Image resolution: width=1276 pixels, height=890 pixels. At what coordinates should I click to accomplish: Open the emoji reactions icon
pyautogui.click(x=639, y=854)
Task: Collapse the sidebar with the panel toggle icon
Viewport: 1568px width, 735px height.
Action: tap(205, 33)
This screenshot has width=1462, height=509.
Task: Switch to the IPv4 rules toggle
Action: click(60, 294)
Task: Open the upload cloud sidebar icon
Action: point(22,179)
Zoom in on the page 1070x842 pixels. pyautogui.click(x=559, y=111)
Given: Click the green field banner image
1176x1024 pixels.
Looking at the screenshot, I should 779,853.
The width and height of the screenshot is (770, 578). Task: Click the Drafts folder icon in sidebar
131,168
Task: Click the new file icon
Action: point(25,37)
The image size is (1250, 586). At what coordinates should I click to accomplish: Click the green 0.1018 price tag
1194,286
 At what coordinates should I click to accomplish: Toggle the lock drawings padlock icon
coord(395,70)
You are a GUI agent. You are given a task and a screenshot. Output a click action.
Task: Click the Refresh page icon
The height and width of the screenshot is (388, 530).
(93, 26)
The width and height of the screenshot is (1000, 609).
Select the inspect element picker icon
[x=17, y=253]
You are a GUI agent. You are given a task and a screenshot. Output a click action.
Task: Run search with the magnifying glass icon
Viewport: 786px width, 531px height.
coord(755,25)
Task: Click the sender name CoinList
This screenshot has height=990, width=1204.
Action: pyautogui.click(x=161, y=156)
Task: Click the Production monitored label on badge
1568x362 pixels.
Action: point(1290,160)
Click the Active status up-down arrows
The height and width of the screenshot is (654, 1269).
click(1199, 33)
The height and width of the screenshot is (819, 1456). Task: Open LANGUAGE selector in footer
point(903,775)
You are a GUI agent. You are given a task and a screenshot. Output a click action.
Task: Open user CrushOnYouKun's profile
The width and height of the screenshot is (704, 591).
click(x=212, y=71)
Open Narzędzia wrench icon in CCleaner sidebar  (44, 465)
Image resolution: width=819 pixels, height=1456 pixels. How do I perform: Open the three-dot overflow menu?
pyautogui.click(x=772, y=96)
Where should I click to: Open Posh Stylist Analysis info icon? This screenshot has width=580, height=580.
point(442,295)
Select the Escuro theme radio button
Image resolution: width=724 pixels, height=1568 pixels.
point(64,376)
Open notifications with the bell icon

━━━━━━━━

**WHAT YOU SHOULD DO:** Could you give the entire listing above as a JSON list of strings, with one string per line and no entries for blank lines?

**OUTPUT:**
[
  "Image resolution: width=1276 pixels, height=890 pixels. At what coordinates should I click to accomplish: Open the emoji reactions icon",
  "pyautogui.click(x=639, y=854)",
  "Task: Collapse the sidebar with the panel toggle icon",
  "Viewport: 1568px width, 735px height.",
  "Action: tap(205, 33)",
  "This screenshot has width=1462, height=509.",
  "Task: Switch to the IPv4 rules toggle",
  "Action: click(60, 294)",
  "Task: Open the upload cloud sidebar icon",
  "Action: point(22,179)",
  "Zoom in on the page 1070x842 pixels. pyautogui.click(x=559, y=111)",
  "Given: Click the green field banner image",
  "1176x1024 pixels.",
  "Looking at the screenshot, I should 779,853.",
  "The width and height of the screenshot is (770, 578). Task: Click the Drafts folder icon in sidebar",
  "131,168",
  "Task: Click the new file icon",
  "Action: point(25,37)",
  "The image size is (1250, 586). At what coordinates should I click to accomplish: Click the green 0.1018 price tag",
  "1194,286",
  " At what coordinates should I click to accomplish: Toggle the lock drawings padlock icon",
  "coord(395,70)",
  "You are a GUI agent. You are given a task and a screenshot. Output a click action.",
  "Task: Click the Refresh page icon",
  "The height and width of the screenshot is (388, 530).",
  "(93, 26)",
  "The width and height of the screenshot is (1000, 609).",
  "Select the inspect element picker icon",
  "[x=17, y=253]",
  "You are a GUI agent. You are given a task and a screenshot. Output a click action.",
  "Task: Run search with the magnifying glass icon",
  "Viewport: 786px width, 531px height.",
  "coord(755,25)",
  "Task: Click the sender name CoinList",
  "This screenshot has height=990, width=1204.",
  "Action: pyautogui.click(x=161, y=156)",
  "Task: Click the Production monitored label on badge",
  "1568x362 pixels.",
  "Action: point(1290,160)",
  "Click the Active status up-down arrows",
  "The height and width of the screenshot is (654, 1269).",
  "click(1199, 33)",
  "The height and width of the screenshot is (819, 1456). Task: Open LANGUAGE selector in footer",
  "point(903,775)",
  "You are a GUI agent. You are given a task and a screenshot. Output a click action.",
  "Task: Open user CrushOnYouKun's profile",
  "The width and height of the screenshot is (704, 591).",
  "click(x=212, y=71)",
  "Open Narzędzia wrench icon in CCleaner sidebar  (44, 465)",
  "Image resolution: width=819 pixels, height=1456 pixels. How do I perform: Open the three-dot overflow menu?",
  "pyautogui.click(x=772, y=96)",
  "Where should I click to: Open Posh Stylist Analysis info icon? This screenshot has width=580, height=580.",
  "point(442,295)",
  "Select the Escuro theme radio button",
  "Image resolution: width=724 pixels, height=1568 pixels.",
  "point(64,376)",
  "Open notifications with the bell icon"
]